## Aim
Switch each "label" in the lines below to "tag" and write out all the lines again with nothing else changed.

** Start Data for the task **

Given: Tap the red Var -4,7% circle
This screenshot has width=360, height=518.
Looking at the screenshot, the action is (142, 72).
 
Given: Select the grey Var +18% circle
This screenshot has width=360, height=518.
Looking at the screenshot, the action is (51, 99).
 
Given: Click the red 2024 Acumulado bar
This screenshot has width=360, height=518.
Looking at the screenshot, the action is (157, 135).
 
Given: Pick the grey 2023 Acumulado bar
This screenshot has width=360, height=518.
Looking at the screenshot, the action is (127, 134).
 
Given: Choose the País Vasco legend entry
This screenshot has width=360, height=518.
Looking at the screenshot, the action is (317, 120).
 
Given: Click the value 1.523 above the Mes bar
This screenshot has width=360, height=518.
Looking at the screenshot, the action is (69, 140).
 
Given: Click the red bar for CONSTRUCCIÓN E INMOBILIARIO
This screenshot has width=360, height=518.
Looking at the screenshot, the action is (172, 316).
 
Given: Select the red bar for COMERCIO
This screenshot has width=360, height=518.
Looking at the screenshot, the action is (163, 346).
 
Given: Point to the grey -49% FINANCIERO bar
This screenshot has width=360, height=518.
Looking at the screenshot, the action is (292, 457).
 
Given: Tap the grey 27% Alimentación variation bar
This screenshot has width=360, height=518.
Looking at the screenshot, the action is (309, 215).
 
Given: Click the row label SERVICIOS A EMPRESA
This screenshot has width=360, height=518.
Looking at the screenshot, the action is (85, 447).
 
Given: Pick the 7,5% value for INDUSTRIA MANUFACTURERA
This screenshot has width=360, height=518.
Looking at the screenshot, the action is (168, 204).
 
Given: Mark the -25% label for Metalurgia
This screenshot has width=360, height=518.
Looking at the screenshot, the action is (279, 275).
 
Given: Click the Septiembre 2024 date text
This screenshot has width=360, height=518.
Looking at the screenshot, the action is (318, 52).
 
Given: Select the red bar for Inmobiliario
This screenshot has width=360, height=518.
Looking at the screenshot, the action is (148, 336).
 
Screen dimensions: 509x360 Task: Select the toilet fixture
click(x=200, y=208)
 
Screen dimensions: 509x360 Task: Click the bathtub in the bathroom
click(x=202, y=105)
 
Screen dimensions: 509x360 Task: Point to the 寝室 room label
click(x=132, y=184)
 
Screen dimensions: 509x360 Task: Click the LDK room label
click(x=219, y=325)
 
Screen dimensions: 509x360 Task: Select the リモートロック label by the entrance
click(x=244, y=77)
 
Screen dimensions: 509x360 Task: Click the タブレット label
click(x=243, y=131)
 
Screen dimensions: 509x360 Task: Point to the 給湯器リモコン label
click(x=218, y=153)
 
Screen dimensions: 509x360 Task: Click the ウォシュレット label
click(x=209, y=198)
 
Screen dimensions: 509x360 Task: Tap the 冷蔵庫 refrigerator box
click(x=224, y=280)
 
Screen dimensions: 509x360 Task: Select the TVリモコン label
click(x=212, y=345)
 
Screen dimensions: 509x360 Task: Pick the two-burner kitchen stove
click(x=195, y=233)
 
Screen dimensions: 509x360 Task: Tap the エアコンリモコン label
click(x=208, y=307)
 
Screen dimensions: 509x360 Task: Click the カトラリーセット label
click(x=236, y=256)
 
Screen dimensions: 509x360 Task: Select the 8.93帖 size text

** End Data for the task **

## Expected answer
Given: Tap the red Var -4,7% circle
This screenshot has width=360, height=518.
Looking at the screenshot, the action is (142, 72).
 
Given: Select the grey Var +18% circle
This screenshot has width=360, height=518.
Looking at the screenshot, the action is (51, 99).
 
Given: Click the red 2024 Acumulado bar
This screenshot has width=360, height=518.
Looking at the screenshot, the action is (157, 135).
 
Given: Pick the grey 2023 Acumulado bar
This screenshot has width=360, height=518.
Looking at the screenshot, the action is (127, 134).
 
Given: Choose the País Vasco legend entry
This screenshot has width=360, height=518.
Looking at the screenshot, the action is (317, 120).
 
Given: Click the value 1.523 above the Mes bar
This screenshot has width=360, height=518.
Looking at the screenshot, the action is (69, 140).
 
Given: Click the red bar for CONSTRUCCIÓN E INMOBILIARIO
This screenshot has width=360, height=518.
Looking at the screenshot, the action is (172, 316).
 
Given: Select the red bar for COMERCIO
This screenshot has width=360, height=518.
Looking at the screenshot, the action is (163, 346).
 
Given: Point to the grey -49% FINANCIERO bar
This screenshot has width=360, height=518.
Looking at the screenshot, the action is (292, 457).
 
Given: Tap the grey 27% Alimentación variation bar
This screenshot has width=360, height=518.
Looking at the screenshot, the action is (309, 215).
 
Given: Click the row tag SERVICIOS A EMPRESA
This screenshot has width=360, height=518.
Looking at the screenshot, the action is (85, 447).
 
Given: Pick the 7,5% value for INDUSTRIA MANUFACTURERA
This screenshot has width=360, height=518.
Looking at the screenshot, the action is (168, 204).
 
Given: Mark the -25% tag for Metalurgia
This screenshot has width=360, height=518.
Looking at the screenshot, the action is (279, 275).
 
Given: Click the Septiembre 2024 date text
This screenshot has width=360, height=518.
Looking at the screenshot, the action is (318, 52).
 
Given: Select the red bar for Inmobiliario
This screenshot has width=360, height=518.
Looking at the screenshot, the action is (148, 336).
 
Screen dimensions: 509x360 Task: Select the toilet fixture
click(x=200, y=208)
 
Screen dimensions: 509x360 Task: Click the bathtub in the bathroom
click(x=202, y=105)
 
Screen dimensions: 509x360 Task: Point to the 寝室 room tag
click(x=132, y=184)
 
Screen dimensions: 509x360 Task: Click the LDK room tag
click(x=219, y=325)
 
Screen dimensions: 509x360 Task: Select the リモートロック tag by the entrance
click(x=244, y=77)
 
Screen dimensions: 509x360 Task: Click the タブレット tag
click(x=243, y=131)
 
Screen dimensions: 509x360 Task: Point to the 給湯器リモコン tag
click(x=218, y=153)
 
Screen dimensions: 509x360 Task: Click the ウォシュレット tag
click(x=209, y=198)
 
Screen dimensions: 509x360 Task: Tap the 冷蔵庫 refrigerator box
click(x=224, y=280)
 
Screen dimensions: 509x360 Task: Select the TVリモコン tag
click(x=212, y=345)
 
Screen dimensions: 509x360 Task: Pick the two-burner kitchen stove
click(x=195, y=233)
 
Screen dimensions: 509x360 Task: Tap the エアコンリモコン tag
click(x=208, y=307)
 
Screen dimensions: 509x360 Task: Click the カトラリーセット tag
click(x=236, y=256)
 
Screen dimensions: 509x360 Task: Select the 8.93帖 size text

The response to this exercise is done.